T1590.005: IP Addresses
Adversaries may gather the victim's IP addresses that can be used during targeting. Public IP addresses may be allocated to organizations by block, or a range of sequential addresses. Information about assigned IP addresses may include a variety of details, such as which IP addresses are in use. IP addresses may also enable an adversary to derive other details about a victim, such as organizational size, physical location(s), Internet service provider, and or where/how their publicly-facing infrastructure is hosted.

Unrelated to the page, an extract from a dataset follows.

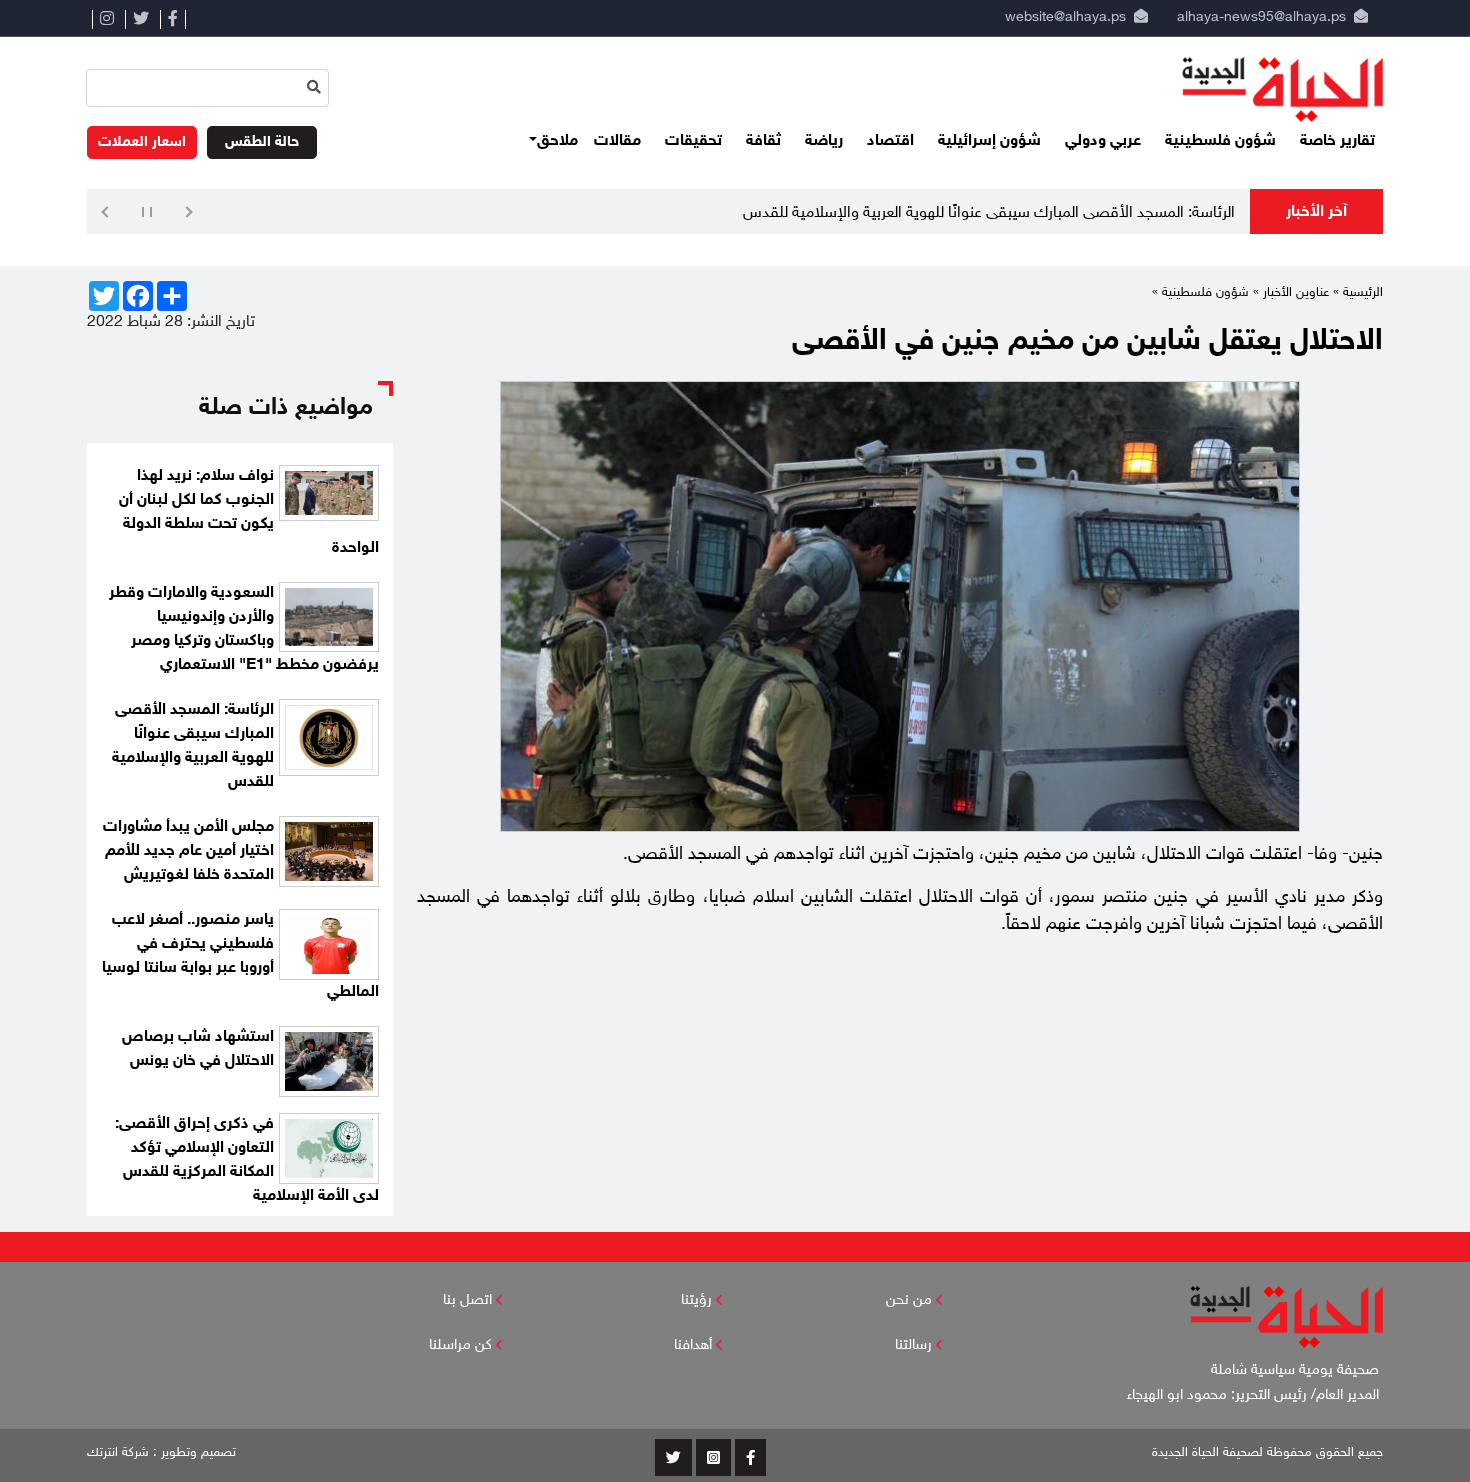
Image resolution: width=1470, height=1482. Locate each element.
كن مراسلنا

Adversaries may gather this information in various ways, such as direct collection actions via Active Scanning or Phishing for Information. Information about assigned IP addresses may also be exposed to adversaries via online or other accessible data sets (ex: Search Open Technical Databases).[1][2][3] Gathering this information may reveal opportunities for other forms of reconnaissance (ex: Active Scanning or Search Open Websites/Domains), establishing operational resources (ex: Acquire Infrastructure or Compromise Infrastructure), and/or initial access (ex: External Remote Services).
Analyst context for executives and security teams
IP address discovery matters because public address ranges often define the first map an adversary builds of an organization before attempting scanning, infrastructure preparation, or access to exposed services. For leaders, the practical issue is not that IP addresses are secret; it is whether the organization knows what its public IP footprint reveals and can prove that exposed infrastructure is inventoried, owned, and monitored.
Executive priority
Treat this as an external attack-surface governance issue. Security leaders should ask whether public IP ranges, hosted infrastructure, and externally reachable services are current in asset inventories and whether changes are reviewed before they create unmanaged exposure. This also supports audit and incident readiness: when reconnaissance is suspected, teams need authoritative IP ownership, hosting, DNS, and service context quickly.
Technical view
This is a PRE-platform reconnaissance sub-technique under Gather Victim Network Information. ATT&CK provides no official detection text, but relationship context includes DET0815 and mitigation M1056 Pre-compromise. SOC and IR teams should validate visibility around public IP ownership, DNS/passive DNS exposure, external service enumeration, and inbound scanning against known address ranges. Because much collection can occur through public datasets such as WHOIS, DNS Dumpster, and passive DNS, internal telemetry alone will not show the full activity.
Likely telemetry
- Authoritative external asset inventory for public IP ranges and cloud/hosting assignments
- WHOIS/RIR allocation and registration records
- DNS and passive DNS records tied to public infrastructure
- External attack-surface management or approved scanning results
- Firewall, IDS/IPS, netflow, and web access logs for inbound reconnaissance against public IPs
Detection direction
- Start by validating the organization’s known public IP ranges against public records and passive DNS sources; gaps are often more important than alerts.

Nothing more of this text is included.